• Goal of the exercise: Exactly the lines starting at the line containing "Given: Collapse the" and ending at the line containing "Like Mick Foley's tweet with 404 likes" are to be written out from the listing below, both included.

• Data records:
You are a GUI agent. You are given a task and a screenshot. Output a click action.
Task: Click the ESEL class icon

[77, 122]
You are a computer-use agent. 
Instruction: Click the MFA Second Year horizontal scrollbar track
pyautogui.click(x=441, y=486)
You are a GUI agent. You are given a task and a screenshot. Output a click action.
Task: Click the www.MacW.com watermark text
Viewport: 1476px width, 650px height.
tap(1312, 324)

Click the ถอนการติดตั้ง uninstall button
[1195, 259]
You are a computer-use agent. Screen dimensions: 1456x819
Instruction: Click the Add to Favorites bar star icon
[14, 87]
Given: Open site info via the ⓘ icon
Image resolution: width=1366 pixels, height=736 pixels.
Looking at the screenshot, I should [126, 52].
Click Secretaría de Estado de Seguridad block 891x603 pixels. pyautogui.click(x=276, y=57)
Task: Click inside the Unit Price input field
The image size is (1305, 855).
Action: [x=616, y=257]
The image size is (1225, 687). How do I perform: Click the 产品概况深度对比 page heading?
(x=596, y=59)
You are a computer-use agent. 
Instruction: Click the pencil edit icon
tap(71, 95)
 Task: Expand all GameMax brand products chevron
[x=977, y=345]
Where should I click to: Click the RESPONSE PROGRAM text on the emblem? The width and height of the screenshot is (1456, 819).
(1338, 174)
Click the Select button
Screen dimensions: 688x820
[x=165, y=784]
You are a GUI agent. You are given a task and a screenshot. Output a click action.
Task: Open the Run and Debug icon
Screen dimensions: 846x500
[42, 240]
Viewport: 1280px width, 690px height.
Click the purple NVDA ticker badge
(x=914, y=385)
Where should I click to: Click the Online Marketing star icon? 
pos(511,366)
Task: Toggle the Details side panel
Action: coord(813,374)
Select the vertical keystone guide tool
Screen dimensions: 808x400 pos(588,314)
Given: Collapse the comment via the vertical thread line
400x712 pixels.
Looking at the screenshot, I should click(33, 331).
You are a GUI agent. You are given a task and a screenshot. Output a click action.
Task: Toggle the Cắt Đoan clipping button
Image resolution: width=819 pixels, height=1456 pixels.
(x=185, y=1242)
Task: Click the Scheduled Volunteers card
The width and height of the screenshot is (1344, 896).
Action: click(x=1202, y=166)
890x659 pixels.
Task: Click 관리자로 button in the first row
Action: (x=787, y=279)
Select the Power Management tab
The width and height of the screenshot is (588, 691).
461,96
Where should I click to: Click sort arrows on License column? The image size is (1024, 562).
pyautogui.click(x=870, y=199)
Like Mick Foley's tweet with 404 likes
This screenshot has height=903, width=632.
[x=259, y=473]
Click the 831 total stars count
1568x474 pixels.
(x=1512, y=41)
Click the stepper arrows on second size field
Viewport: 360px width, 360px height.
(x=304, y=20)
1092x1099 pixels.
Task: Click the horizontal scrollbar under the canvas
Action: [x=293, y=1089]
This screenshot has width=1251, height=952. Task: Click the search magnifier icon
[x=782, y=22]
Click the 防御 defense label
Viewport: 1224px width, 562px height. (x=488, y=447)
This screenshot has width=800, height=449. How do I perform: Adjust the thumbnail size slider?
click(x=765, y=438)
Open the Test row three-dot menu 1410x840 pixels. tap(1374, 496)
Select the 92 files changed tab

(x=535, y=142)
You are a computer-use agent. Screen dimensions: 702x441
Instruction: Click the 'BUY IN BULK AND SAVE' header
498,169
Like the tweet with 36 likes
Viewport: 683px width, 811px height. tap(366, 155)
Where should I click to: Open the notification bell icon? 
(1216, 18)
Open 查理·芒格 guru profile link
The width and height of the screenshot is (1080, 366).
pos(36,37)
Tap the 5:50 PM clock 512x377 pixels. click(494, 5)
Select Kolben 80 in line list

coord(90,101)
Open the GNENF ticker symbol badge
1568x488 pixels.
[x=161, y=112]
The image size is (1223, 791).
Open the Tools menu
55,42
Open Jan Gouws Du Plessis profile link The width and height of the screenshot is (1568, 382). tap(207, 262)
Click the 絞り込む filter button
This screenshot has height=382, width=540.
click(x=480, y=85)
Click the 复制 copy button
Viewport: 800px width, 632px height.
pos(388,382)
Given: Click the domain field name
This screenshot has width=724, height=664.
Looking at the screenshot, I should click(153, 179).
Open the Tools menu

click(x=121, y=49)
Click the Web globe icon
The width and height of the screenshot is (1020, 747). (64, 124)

• The answer:
Given: Collapse the comment via the vertical thread line
400x712 pixels.
Looking at the screenshot, I should click(33, 331).
You are a GUI agent. You are given a task and a screenshot. Output a click action.
Task: Toggle the Cắt Đoan clipping button
Image resolution: width=819 pixels, height=1456 pixels.
(x=185, y=1242)
Task: Click the Scheduled Volunteers card
The width and height of the screenshot is (1344, 896).
Action: click(x=1202, y=166)
890x659 pixels.
Task: Click 관리자로 button in the first row
Action: (x=787, y=279)
Select the Power Management tab
The width and height of the screenshot is (588, 691).
461,96
Where should I click to: Click sort arrows on License column? The image size is (1024, 562).
pyautogui.click(x=870, y=199)
Like Mick Foley's tweet with 404 likes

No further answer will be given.